Старик с перышком представился: Владислав Жук, поляк. Прошел несколько лагерей — Освенцим, Маутхаузен, попал в Эбензее, который официально назывался «Рабочий лагерь „Цемент"». Заключенные — их тут было до двадцати тысяч — пробивали в скалистой горе штольни. Обессилевшие от голода, замерзшие люди работали по одиннадцать-двенадцать часов, подгоняемые охранниками. Тех, кто падал, затаптывали сапогами насмерть, избивали плетьми. Трупы сваливали в общую яму или сжигали в крематории («Хотите, покажу, где он стоял?»). Начальником лагеря был оберштурмфюрер Антон Ганц, вездесущий садист; он ходил с огромным псом, которого натравливал на заключенных, а в пьяном виде палил из пистолета в кого попало: «Мы старались не попадаться ему на глаза, он мог застрелить или полоснуть по лицу бичом — забавы ради».

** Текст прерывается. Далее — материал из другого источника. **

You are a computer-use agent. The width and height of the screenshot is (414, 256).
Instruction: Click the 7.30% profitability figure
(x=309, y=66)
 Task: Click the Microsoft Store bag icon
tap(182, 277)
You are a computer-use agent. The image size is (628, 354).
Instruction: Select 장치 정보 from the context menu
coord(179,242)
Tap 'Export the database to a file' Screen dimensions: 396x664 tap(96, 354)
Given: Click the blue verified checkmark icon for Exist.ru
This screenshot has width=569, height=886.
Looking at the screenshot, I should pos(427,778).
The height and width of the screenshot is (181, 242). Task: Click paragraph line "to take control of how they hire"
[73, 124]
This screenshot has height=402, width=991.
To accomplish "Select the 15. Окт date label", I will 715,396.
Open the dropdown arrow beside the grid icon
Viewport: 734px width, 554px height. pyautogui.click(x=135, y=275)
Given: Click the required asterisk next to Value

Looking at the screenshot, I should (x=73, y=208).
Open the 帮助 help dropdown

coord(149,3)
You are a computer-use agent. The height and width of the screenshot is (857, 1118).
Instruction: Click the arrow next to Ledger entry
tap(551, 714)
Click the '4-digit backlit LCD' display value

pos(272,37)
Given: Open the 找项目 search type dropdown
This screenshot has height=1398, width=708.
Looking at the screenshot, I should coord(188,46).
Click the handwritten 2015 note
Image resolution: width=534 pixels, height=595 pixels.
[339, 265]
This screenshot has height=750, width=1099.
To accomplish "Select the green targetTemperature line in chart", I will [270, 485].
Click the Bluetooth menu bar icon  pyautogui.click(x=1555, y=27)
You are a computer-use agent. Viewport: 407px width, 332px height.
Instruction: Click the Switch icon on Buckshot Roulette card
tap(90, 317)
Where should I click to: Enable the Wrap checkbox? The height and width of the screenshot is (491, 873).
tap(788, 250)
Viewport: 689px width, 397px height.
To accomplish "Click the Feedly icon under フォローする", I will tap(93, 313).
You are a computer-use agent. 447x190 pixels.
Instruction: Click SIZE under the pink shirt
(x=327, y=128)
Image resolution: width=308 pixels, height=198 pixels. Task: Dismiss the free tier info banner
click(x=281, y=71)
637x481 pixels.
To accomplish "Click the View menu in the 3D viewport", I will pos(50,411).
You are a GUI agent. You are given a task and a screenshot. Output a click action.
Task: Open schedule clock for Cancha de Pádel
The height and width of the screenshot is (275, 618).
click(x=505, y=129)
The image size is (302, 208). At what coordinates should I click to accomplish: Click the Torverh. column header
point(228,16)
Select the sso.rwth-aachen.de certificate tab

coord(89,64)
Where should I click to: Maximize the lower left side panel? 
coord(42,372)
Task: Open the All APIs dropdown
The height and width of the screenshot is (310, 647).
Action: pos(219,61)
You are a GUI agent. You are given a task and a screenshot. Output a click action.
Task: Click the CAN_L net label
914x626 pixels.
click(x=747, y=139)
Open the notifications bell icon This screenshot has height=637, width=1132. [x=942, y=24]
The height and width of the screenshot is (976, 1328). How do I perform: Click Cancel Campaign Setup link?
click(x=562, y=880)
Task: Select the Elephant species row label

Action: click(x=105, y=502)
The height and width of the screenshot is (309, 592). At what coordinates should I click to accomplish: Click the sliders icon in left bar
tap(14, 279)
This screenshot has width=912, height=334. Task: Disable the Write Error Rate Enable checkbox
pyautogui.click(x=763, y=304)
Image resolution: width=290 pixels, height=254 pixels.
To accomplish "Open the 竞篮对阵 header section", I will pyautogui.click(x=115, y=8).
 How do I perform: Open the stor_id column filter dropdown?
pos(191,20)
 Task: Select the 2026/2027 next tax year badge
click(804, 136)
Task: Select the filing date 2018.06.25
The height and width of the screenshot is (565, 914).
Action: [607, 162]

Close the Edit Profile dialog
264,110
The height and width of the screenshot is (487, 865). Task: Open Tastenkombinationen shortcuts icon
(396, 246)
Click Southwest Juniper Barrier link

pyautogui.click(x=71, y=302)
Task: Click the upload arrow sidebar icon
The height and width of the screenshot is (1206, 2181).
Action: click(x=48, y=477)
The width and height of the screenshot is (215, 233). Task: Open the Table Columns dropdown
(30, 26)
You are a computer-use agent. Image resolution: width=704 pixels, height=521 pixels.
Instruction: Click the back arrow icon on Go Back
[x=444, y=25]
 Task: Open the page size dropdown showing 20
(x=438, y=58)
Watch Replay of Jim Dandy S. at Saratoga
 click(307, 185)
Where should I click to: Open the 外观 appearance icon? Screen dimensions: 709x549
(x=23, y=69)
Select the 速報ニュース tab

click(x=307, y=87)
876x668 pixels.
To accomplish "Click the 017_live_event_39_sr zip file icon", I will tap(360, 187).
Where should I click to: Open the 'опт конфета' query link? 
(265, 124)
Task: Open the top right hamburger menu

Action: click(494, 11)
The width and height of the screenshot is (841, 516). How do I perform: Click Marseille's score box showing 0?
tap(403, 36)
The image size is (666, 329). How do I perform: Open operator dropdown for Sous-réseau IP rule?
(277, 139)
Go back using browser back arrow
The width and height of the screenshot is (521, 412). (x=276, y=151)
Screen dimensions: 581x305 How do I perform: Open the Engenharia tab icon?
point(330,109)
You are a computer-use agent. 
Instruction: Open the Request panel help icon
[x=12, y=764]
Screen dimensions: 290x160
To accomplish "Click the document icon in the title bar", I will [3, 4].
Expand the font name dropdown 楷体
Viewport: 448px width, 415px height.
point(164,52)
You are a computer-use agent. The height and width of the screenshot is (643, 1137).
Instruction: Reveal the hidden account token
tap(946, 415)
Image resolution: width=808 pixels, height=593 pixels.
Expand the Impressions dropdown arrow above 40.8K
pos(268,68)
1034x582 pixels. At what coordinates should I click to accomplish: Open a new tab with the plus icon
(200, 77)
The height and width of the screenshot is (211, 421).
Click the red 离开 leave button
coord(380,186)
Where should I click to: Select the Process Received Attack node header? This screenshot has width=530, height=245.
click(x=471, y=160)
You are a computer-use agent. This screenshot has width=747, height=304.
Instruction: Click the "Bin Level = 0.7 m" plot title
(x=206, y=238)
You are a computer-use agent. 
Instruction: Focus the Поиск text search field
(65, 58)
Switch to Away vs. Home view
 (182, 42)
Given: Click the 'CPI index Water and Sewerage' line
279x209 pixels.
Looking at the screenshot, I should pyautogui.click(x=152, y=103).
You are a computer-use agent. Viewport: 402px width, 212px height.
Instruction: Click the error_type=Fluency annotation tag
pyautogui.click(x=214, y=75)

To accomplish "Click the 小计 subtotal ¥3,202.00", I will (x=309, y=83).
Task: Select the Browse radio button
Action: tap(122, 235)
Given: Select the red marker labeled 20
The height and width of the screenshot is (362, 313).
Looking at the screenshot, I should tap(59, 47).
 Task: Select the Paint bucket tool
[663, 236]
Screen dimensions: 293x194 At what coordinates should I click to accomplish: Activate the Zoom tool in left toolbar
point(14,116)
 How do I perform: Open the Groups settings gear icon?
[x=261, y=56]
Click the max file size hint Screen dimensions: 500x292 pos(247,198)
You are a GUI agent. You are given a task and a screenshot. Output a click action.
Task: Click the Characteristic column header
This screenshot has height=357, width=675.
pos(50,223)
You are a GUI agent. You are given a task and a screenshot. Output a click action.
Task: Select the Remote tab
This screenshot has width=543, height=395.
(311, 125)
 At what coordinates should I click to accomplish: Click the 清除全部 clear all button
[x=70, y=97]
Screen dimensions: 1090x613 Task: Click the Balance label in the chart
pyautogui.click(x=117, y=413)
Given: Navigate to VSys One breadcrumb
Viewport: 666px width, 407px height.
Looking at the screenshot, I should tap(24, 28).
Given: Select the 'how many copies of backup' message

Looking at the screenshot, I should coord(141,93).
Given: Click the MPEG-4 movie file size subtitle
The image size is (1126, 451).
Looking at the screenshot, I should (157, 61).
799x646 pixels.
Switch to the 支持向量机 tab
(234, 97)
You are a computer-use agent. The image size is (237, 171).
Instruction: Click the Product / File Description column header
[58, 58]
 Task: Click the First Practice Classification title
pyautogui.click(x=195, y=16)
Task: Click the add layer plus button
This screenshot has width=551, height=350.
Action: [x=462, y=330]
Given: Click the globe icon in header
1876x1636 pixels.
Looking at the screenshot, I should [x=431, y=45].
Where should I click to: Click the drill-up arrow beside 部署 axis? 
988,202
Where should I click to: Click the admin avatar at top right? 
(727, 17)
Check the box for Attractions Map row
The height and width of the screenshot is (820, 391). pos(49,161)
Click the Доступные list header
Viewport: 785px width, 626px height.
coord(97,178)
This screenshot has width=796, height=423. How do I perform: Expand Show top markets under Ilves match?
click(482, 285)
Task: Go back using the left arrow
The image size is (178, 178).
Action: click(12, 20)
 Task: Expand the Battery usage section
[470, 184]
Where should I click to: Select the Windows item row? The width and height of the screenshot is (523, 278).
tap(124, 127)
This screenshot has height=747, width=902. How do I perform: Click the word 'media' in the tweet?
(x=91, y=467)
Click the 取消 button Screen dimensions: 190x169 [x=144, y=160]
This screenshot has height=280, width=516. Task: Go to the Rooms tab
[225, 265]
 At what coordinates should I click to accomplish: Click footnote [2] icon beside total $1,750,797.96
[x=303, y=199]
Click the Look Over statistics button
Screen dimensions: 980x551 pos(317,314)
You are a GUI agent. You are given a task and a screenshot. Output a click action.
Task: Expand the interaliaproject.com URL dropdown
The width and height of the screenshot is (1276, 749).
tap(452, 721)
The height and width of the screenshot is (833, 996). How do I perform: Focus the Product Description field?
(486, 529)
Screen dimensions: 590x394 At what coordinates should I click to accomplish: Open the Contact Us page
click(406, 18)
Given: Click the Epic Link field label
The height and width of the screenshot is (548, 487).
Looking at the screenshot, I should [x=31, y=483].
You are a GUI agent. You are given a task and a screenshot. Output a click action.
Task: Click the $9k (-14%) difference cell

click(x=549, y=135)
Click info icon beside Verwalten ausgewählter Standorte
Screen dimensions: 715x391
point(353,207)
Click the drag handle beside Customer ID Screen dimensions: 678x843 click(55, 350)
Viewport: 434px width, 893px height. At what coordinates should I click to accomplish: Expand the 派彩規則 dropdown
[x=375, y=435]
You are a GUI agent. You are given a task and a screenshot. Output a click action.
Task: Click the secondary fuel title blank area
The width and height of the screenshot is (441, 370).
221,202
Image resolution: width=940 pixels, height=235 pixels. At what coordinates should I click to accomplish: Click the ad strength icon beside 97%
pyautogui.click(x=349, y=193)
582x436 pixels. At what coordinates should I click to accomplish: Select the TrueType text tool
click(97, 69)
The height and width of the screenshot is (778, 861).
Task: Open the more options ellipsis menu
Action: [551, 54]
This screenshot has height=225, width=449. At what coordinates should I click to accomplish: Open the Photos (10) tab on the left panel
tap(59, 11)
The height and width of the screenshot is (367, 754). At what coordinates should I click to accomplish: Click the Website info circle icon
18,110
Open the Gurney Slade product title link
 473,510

Владислав Жук прервал рассказ — мы перешли на мемориальное кладбище, где стоят памятники жертвам из многих стран: полякам, итальянцам, французам, венграм. О наших несколько десятилетий не вспоминали — Сталин считал всех пленных предателями. Только с началом перестройки возвели ржавую башню — памятник погибшим здесь советским солдатам и офицерам. А вон там, в глубине, стоял крематорий, от него не осталось даже следа. Лагерную землю после войны продавали задешево, дома поблизости строили люди не слишком состоятельные, крематорий разобрали и камень пустили на фундаменты. У кладбищенской стены я увидел два монумента с еврейскими надписями. Под самый конец войны сюда стали свозить венгерских евреев (напомню: немцы уничтожили более шестисот тысяч евреев Венгрии — из десяти миллионов населения!), почти все они погибли здесь.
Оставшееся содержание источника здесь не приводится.